Why Cloudflare Went Down (Nov 2025) and How the Internet Was Affected

Infrastructure & DevOps · November 2025
Why Cloudflare Went Down (Nov 2025) and How the Internet Was Affected
On 18 November 2025, one of the largest internet‐infrastructure providers experienced a fault that caused widespread disruption. Many sites and apps you rely on were impacted—even if the outage lasted only a few hours.
What happened?
The company reported an internal service degradation beginning around 6:40 a.m ET. They cited a “spike in unusual traffic” that caused certain network errors across their edge and proxy systems.
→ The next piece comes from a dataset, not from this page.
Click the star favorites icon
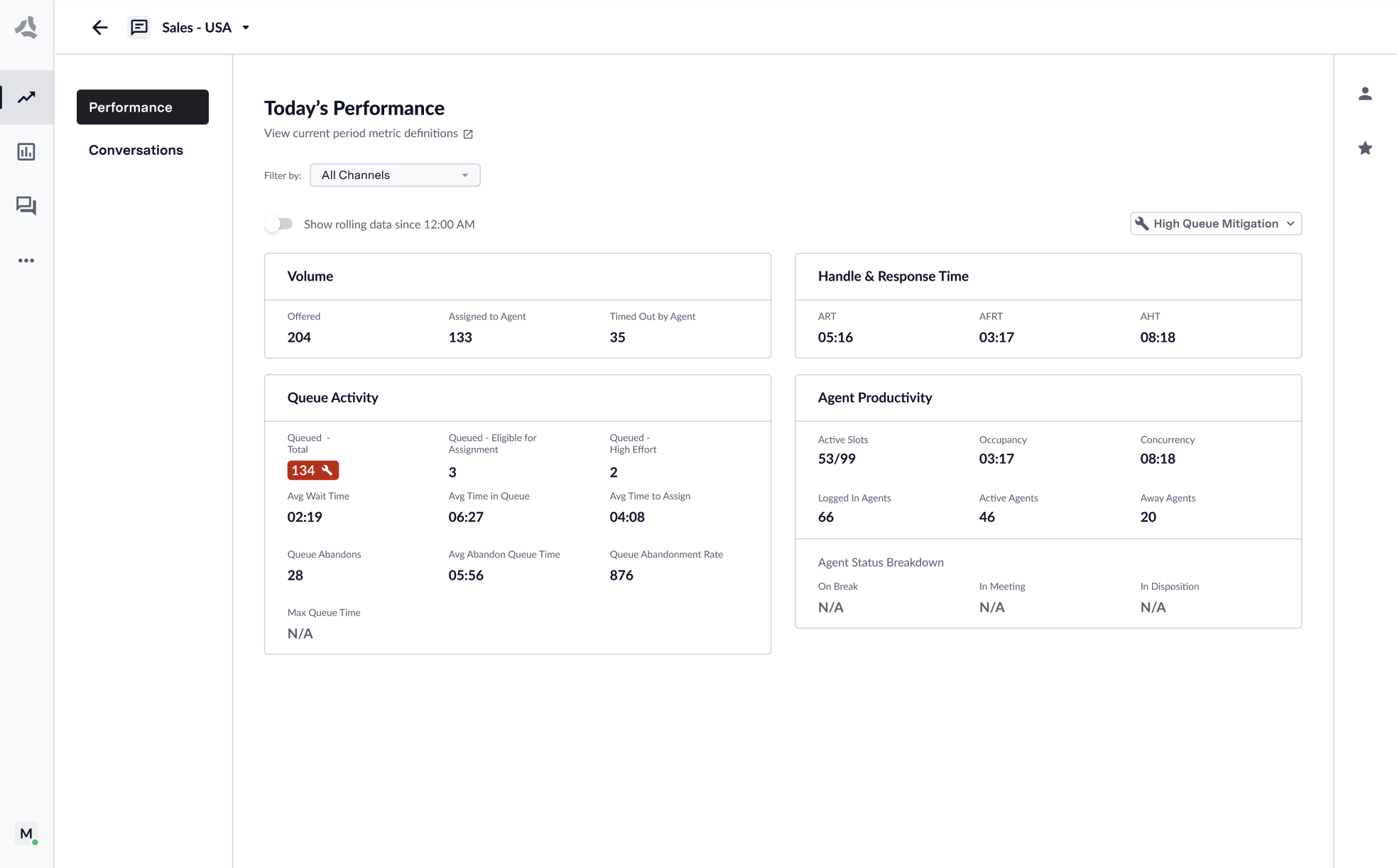 pos(1364,148)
In other commentary, a “latent bug” in configuration management that triggered software crash behaviour was mentioned.
Who was impacted?
Because Cloudflare powers ~20 % of global web traffic and many large platforms rely on it, the ripple was significant.
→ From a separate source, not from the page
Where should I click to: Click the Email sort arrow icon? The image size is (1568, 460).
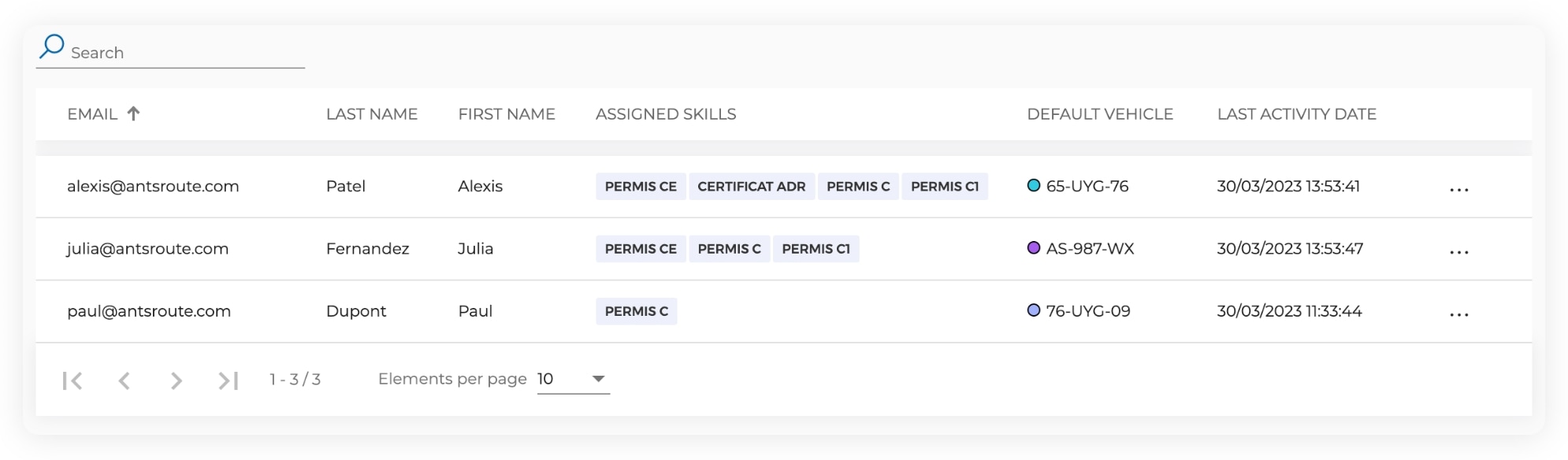pos(134,113)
- Major web apps like ChatGPT and X (formerly Twitter) reported outages for thousands of users.
- Global services, image and content platforms, and smaller sites behind Cloudflare’s CDN also saw errors.
- Even regulatory and government‐facing sites were not immune.
Why this matters for developers & SREs
While the outage was not caused by an external attack (according to the company), it shows how a fault in one major provider can cascade across hundreds of millions of users.
Here are some take-aways:
- Dependency awareness: If your site uses a third‐party CDN/security provider, an outage there can bring down your whole app.
- Fallback planning: Consider how your architecture behaves if the edge network or security proxy fails—can users still access a functional version of your service?
- Error handling and monitoring: Monitor for upstream infrastructure errors (500/502/503 errors from proxies/CDNs) and set alerts accordingly.
- Communication readiness: Have a plan to communicate with users or internal stakeholders when external infrastructure fails—not just your own code.
Final thoughts
While your team may not control global infrastructure, you can certainly architect with its fragility in mind. The more resilient your service is to upstream failure, the less visible the impact will be to your users.
Today’s outage is a wake-up call. Even trusted infrastructure providers are not immune to bugs or traffic surges. Build services that assume failure—and recover gracefully.